This is a PlatformIO project targeting an ESP32‑based board with:

Neural front‑end: ADS1299 amplifier (ADS1299.hpp) for high‑resolution EEG/EMG.
Wake‑pattern trigger and streaming: implemented in src/main.cpp and src/helper.
Encrypted transport: local ENR client (enr_client.h) that mirrors the Python ENR used in wss/py_wss/enr_transport.py.
Audio feedback and BLE control:
Integration with I2S audio, BLE contacts/calls, and playback of prompts/feedback.

Hardware Architecture

The hardware system consists of an analog front-end (ADS1299) connected to an ESP32-S3 microcontroller via SPI. The complete hardware schematic and acquisition chain are documented in portfolio/P2 — Hardware Schematic (Analog front-end + ESP 32 acquisition chain).pdf.

Hardware Block Diagram:

[Electrodes] → [ADS1299 Front-End] → [ESP32-S3] → [Wi-Fi/BLE] → [Backend Server]
                      ↓                      ↓
                 [SPI @ 1MHz]         [I2S Audio Out]
                                         [Battery Management]

Key Hardware Components:

ADS1299 Analog Front-End:
- 8-channel, 24-bit ADC optimized for biopotential measurements
- Configurable gain (1x to 24x) and sample rates (250 Hz to 16 kHz)
- Built-in right-leg drive (RLD) and bias sensing for common-mode rejection
- SPI interface running at 1 MHz for real-time data acquisition
ESP32-S3 Microcontroller:
- Dual-core Xtensa processor with 512 KB SRAM
- Wi‑Fi and Bluetooth Low Energy (BLE) for wireless communication
- I2S interface for audio output (bone conduction or speaker)
- SPI interface for ADS1299 communication
- PSRAM support for buffering neural data streams
Power Management:
- 3.7V lithium battery with voltage monitoring
- Battery level detection and low-power modes
- Configurable power states for extended operation
Audio Output:
- I2S digital audio interface
- Support for bone conduction transducers and speakers
- WAV file playback for system feedback and prompts

The device operates in several states:

not_connected: Initial state, waiting for Wi‑Fi and WebSocket connection
waiting_for_trigger: Continuously sampling EEG and running wake-pattern detection
streaming_eeg: Actively streaming encrypted neural data to the backend
processing_eeg: Recording session in progress

Key flow in hardware/src/main.cpp:

On Wi‑Fi + WebSocket connection:
- Authenticate with the backend using AUTH_KEY.
- Advertise ALS/inner‑speech capabilities.
- Enter Device::wait_for_eeg_trigger() which:
  - Continuously samples EEG via ADS1299,
  - Runs a lightweight TFLite model (Device::predict) on device to detect the brain activity trigger pattern (wake pattern),
  - Once detected, starts streaming EEG data (stream_eeg_data) to the backend.
Encrypted Neural Relay on device:
- ENRClient in C++ loads a 32‑byte session_key from flash preferences.
- send_encrypted_data uses enr.prepare_payload(raw_input) to AES‑GCM encrypt payloads before sending over WebSocket.
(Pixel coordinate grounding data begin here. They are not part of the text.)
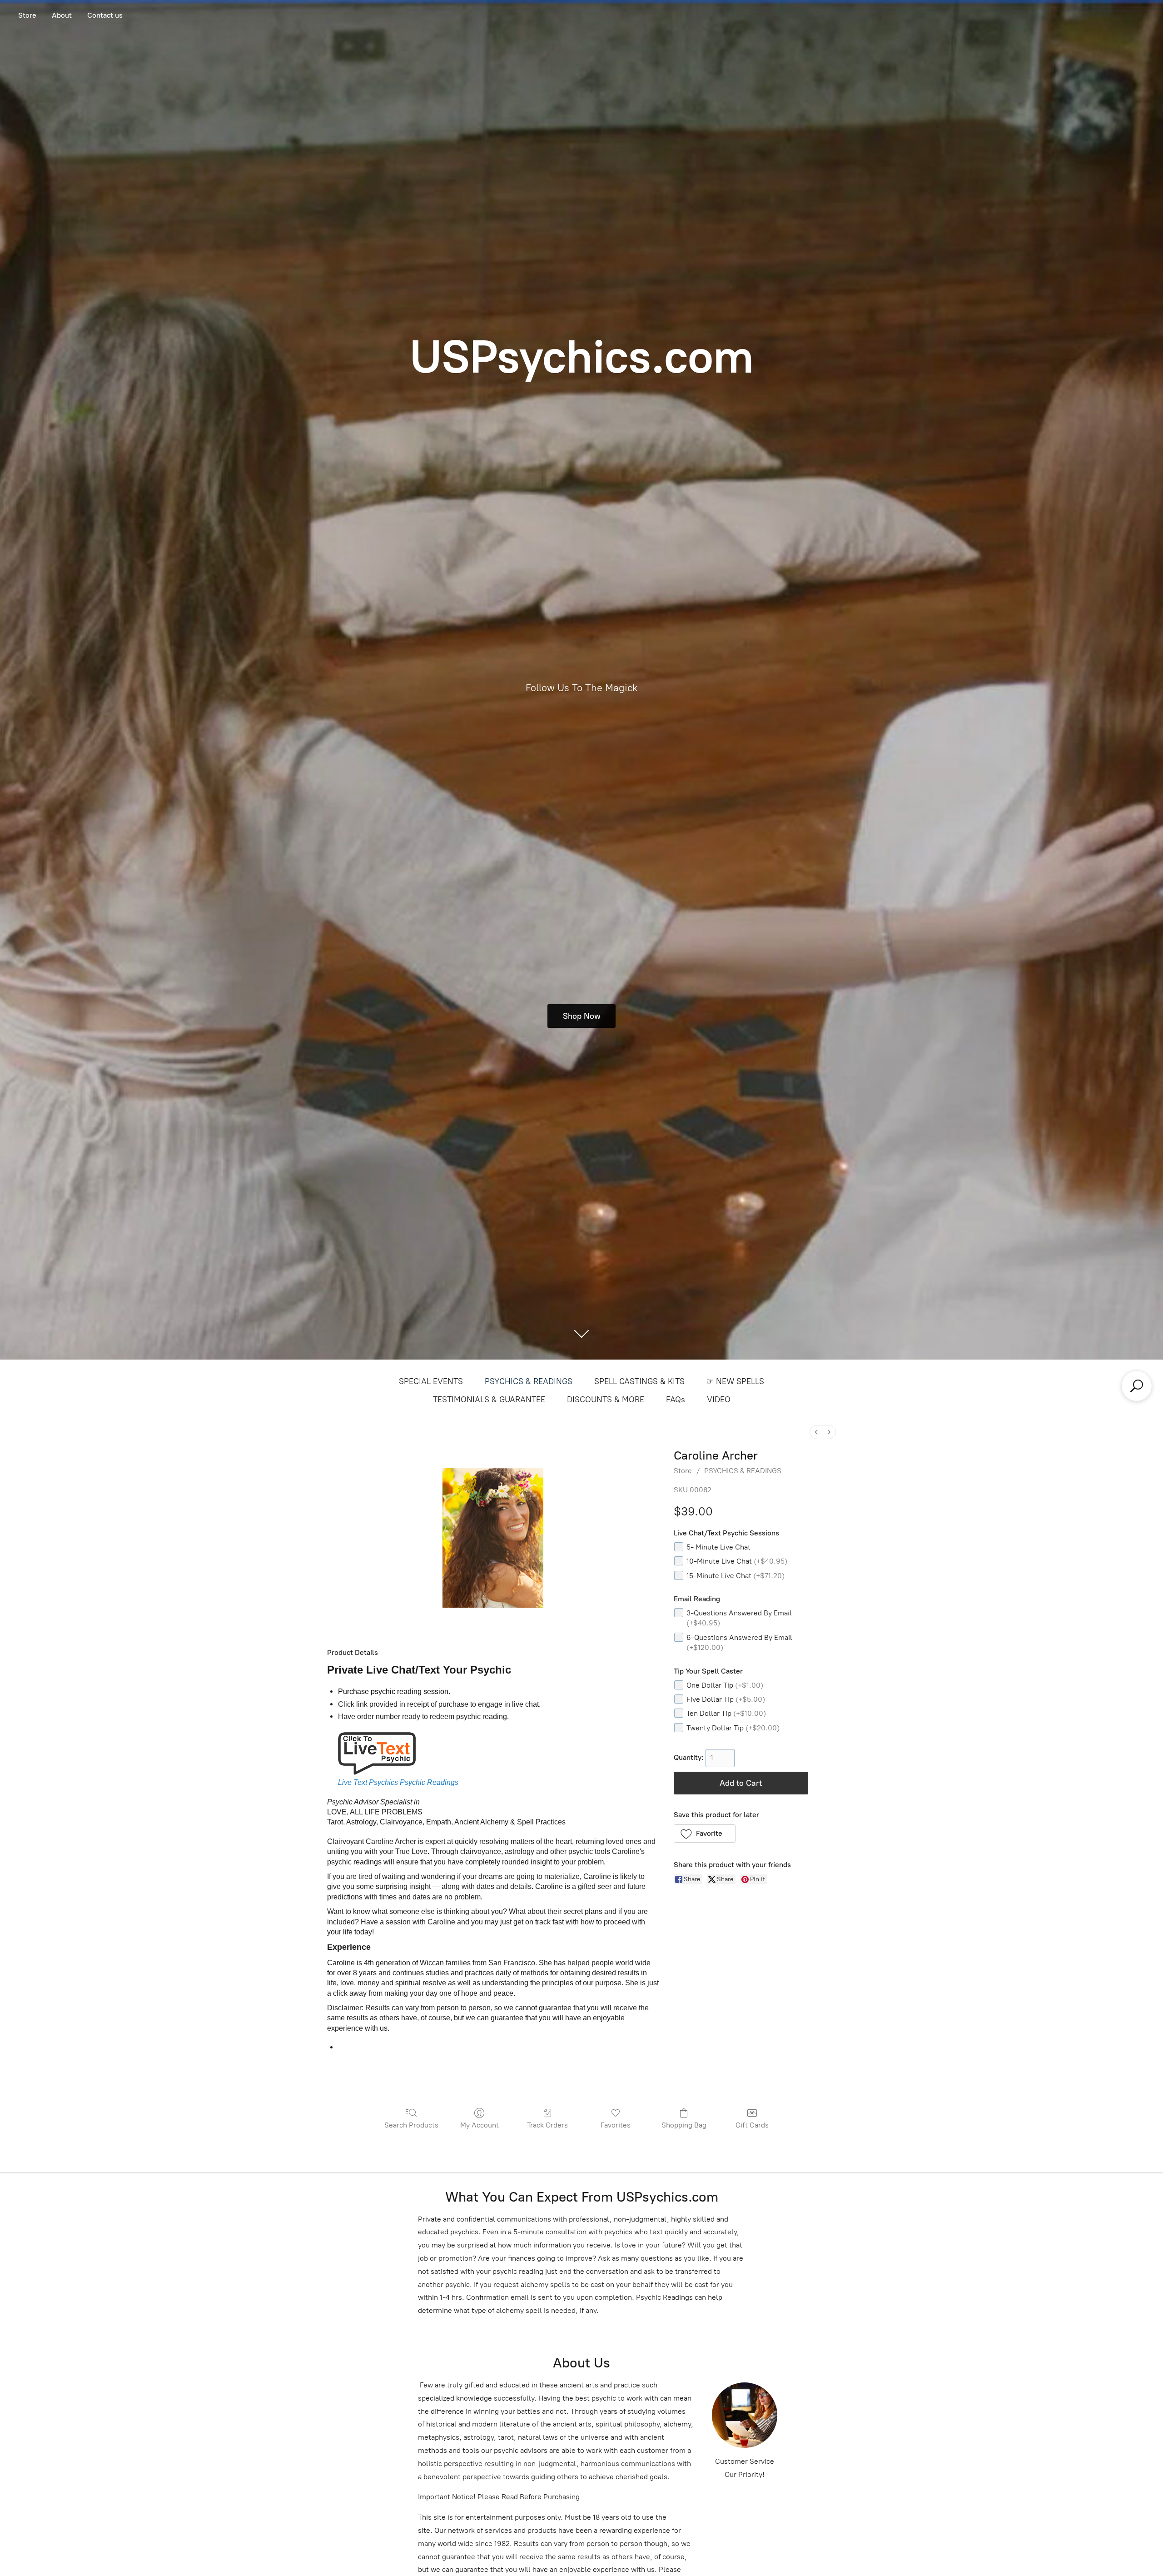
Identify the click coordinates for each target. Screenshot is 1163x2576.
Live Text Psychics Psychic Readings (398, 1782)
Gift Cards (752, 2125)
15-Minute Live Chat (735, 1575)
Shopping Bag (683, 2125)
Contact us (105, 15)
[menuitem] (816, 1432)
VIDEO (719, 1400)
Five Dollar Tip (725, 1699)
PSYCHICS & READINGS (528, 1381)
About (62, 15)
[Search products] (1136, 1386)
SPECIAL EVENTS (431, 1381)
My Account (479, 2125)
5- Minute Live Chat (718, 1547)
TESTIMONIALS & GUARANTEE (489, 1400)
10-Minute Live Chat (736, 1561)
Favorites (616, 2125)
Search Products (411, 2125)
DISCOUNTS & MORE (605, 1400)
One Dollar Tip (724, 1685)
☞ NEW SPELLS (735, 1381)
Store (27, 15)
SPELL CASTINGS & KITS (639, 1381)
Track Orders (547, 2125)
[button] (705, 1833)
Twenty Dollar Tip (733, 1728)
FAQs (675, 1400)
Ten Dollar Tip (726, 1713)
`hardware/src/helper/wake_word/` and `wake_model/`

These folders contain C++ implementations of a wake‑word / wake‑pattern model, originally optimized for audio but reusable as a binary trigger detector for neural data.

hardware/src/helper/wake_word/wake_word.cpp:
- Wraps a TFLite Micro model:
  - Allocates an arena,
  - Loads compiled model buffers (converted_model_tflite),
  - Sets up convolutional, pooling and dense layers in MicroMutableOpResolver.
- Implements Device::predict(int16_t* input_buffer) which:
  - Copies a frame into the model input tensor,
  - Runs inference,
  - Returns true only if the target class (index 2) exceeds 0.95 confidence.
wake_model/:
- Self‑contained C++ project defining:
  - dataset/ loaders,
  - convolutional layers, pooling, dense, activations,
  - model/ definitions and a train binary.
- Useful as an offline training playground to generate/update a compact trigger model that is later converted to TFLite and compiled into the ESP32 firmware.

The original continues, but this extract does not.